LAUREN RUSSELL was Boog City copy chief from 2010 to 2011. She is the author of Descent (Tarpaulin Sky Press), winner of the Poetry Society of America’s 2021 Anna Rabinowitz Award, and What’s Hanging on the Hush (Ahsahta Press). A recipient of fellowships from the NEA, Cave Canem, and the Wisconsin Institute for Creative Writing, she is now an assistant professor in the Residential College in the Arts and Humanities at Michigan State University and director of the RCAH Center for Poetry at MSU.

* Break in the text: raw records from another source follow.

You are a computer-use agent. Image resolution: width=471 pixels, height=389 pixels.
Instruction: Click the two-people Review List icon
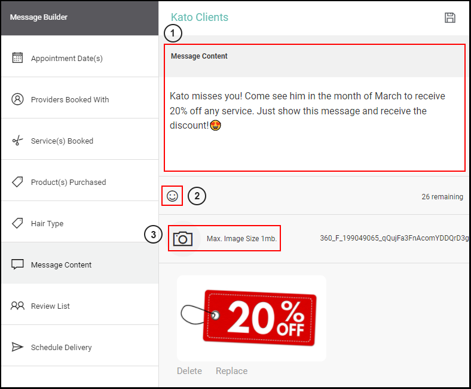click(x=17, y=306)
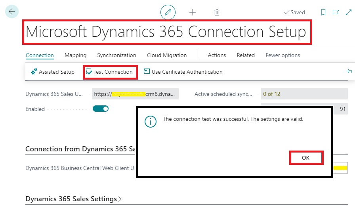Click the trash delete icon

(217, 12)
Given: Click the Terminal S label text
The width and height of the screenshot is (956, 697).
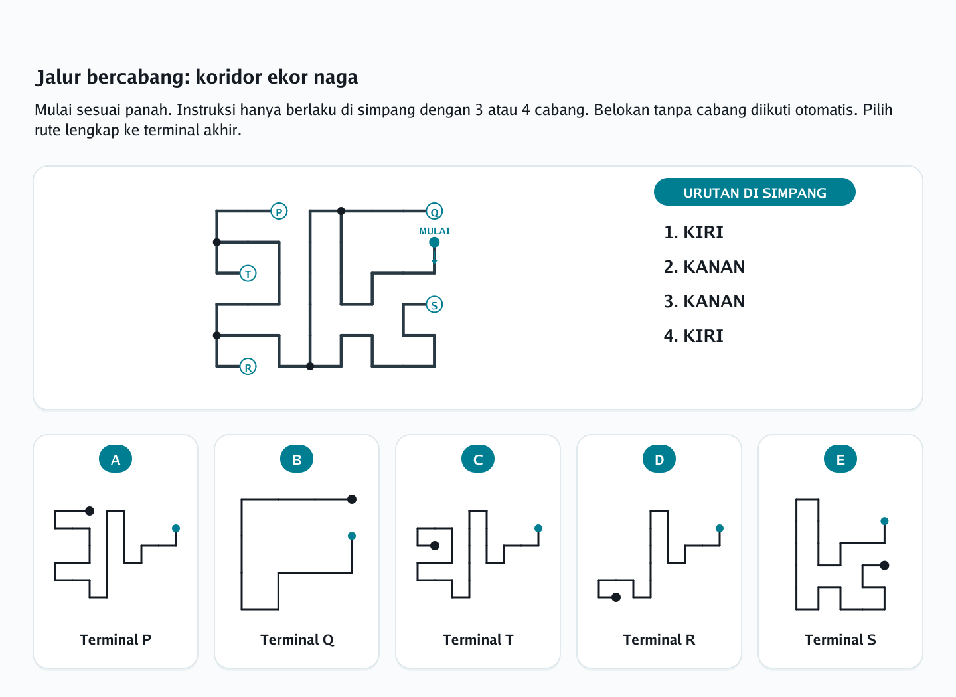Looking at the screenshot, I should (840, 639).
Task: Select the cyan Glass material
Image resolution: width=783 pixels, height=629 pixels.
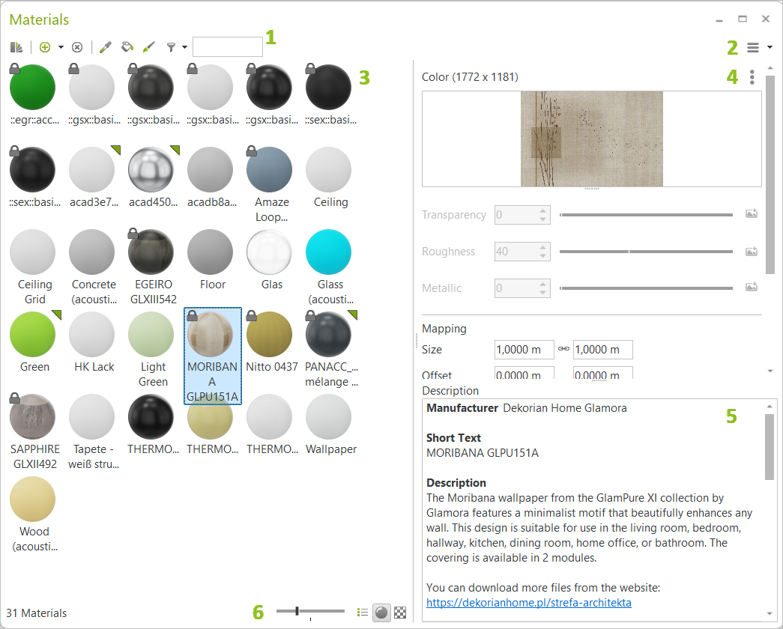Action: point(330,252)
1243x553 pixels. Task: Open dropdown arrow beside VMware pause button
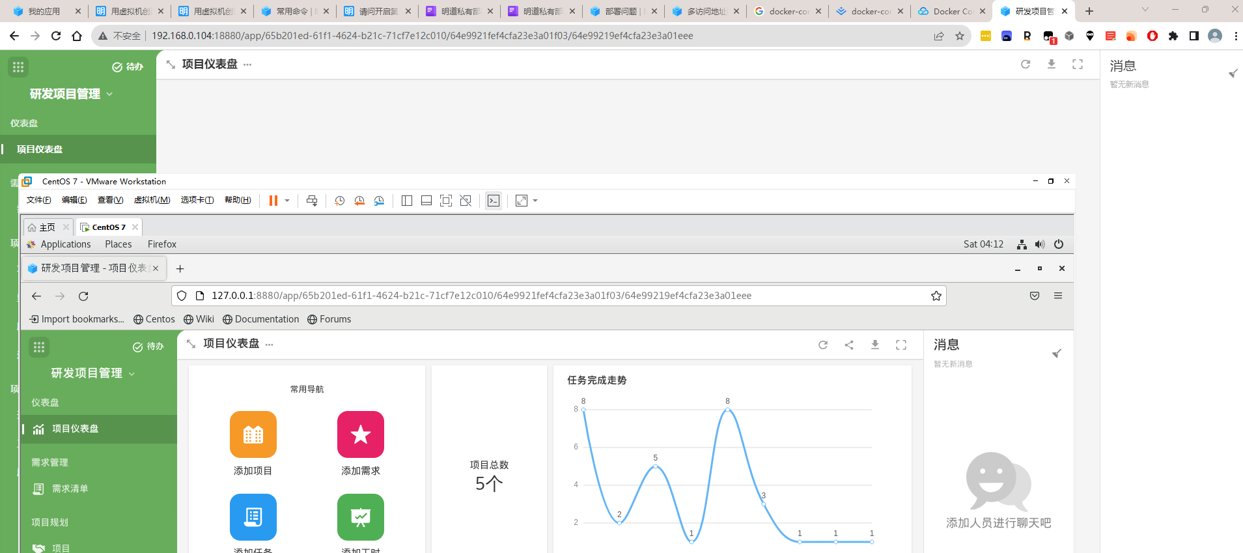[287, 201]
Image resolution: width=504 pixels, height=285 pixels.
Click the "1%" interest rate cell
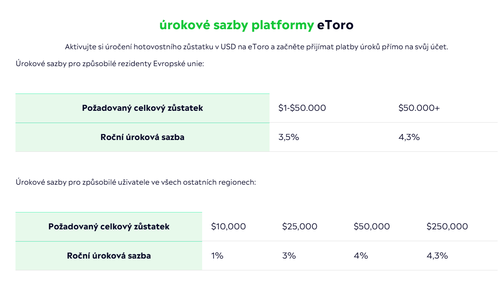[x=217, y=256]
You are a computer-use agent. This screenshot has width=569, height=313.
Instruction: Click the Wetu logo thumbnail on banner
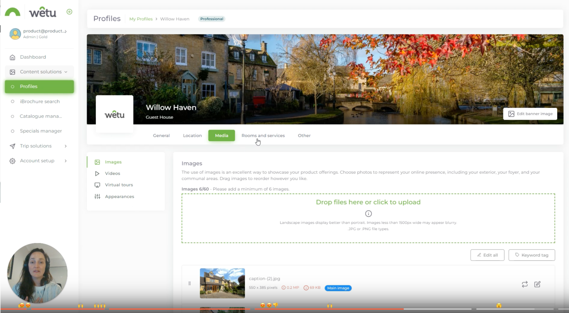(114, 114)
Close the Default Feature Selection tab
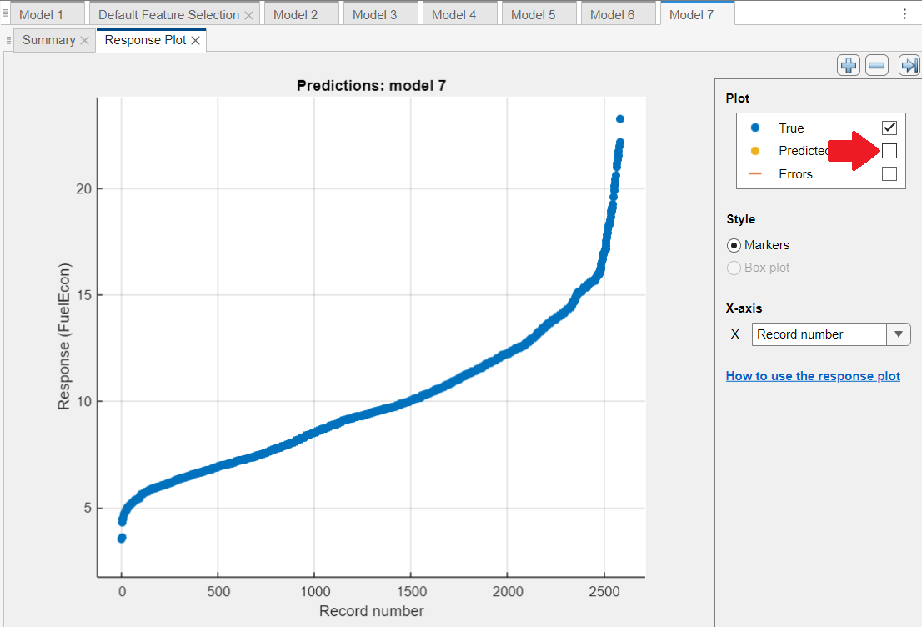Viewport: 922px width, 627px height. coord(248,15)
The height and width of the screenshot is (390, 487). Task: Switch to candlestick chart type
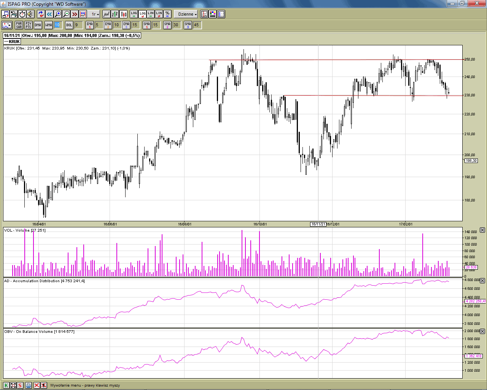tap(124, 14)
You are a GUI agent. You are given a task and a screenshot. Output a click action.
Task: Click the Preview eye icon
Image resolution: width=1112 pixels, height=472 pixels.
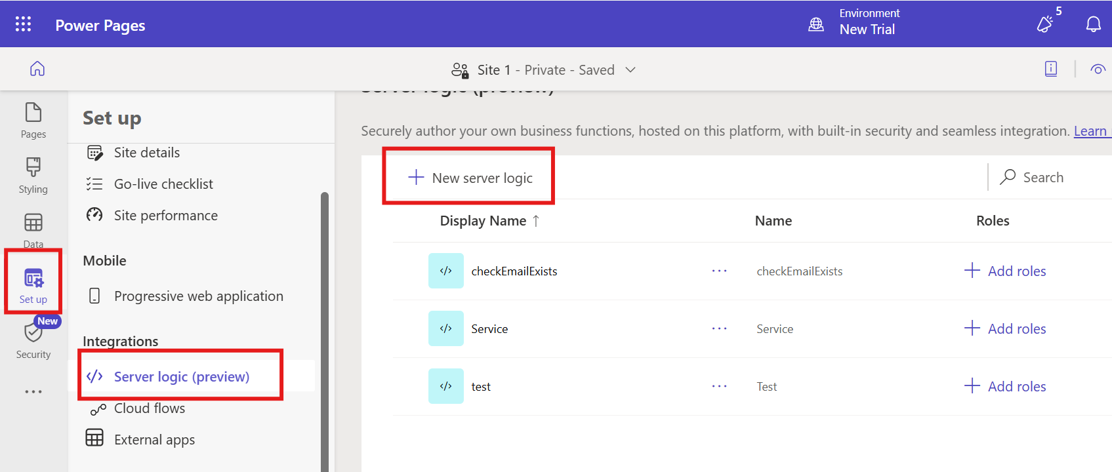1098,69
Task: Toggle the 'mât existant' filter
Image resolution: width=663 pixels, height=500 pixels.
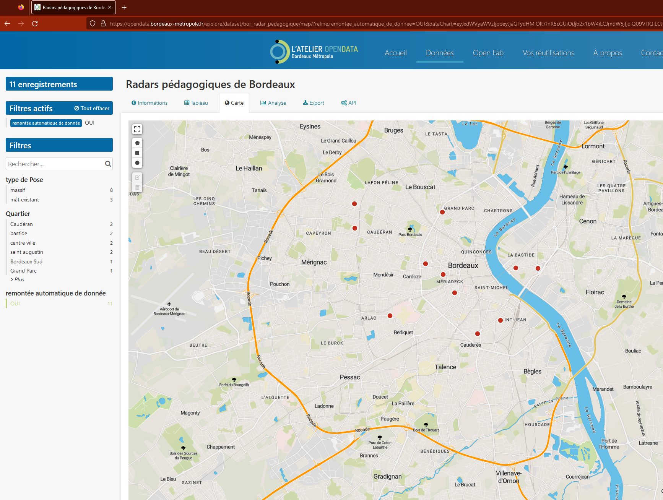Action: tap(25, 200)
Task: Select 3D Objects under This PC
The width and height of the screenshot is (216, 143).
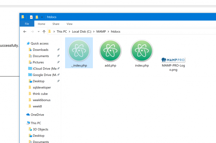Action: 40,129
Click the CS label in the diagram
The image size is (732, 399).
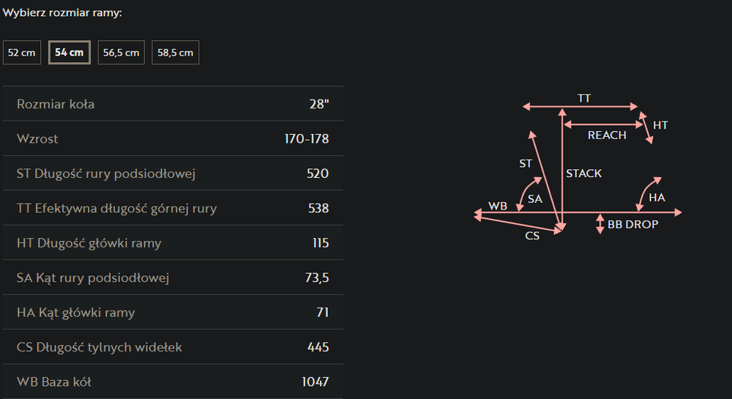tap(532, 236)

BUD FOWLER was born John W. Jackson in Fort Plain, New York, in 1858. He grew up in Cooperstown and made his professional baseball debut in 1878, becoming the first of at least thirty black players to play on integrated teams before 1899, when the “gentleman’s agreement” barring blacks and dark-skinned Latinos from professional baseball became the law of the land. He played in at least ten minor leagues over as many scattered seasons and on several all-black barnstorming teams, including the Page Fence Giants, which he founded. Competent in any position, Fowler excelled as a second baseman. He retired from baseball in 1904, died of a rare blood disease in Frankfurt, New York in 1913, and was buried in an unmarked grave. In an attempt to remedy this situation, the Society for American Baseball Research provided an engraved headstone in 1987.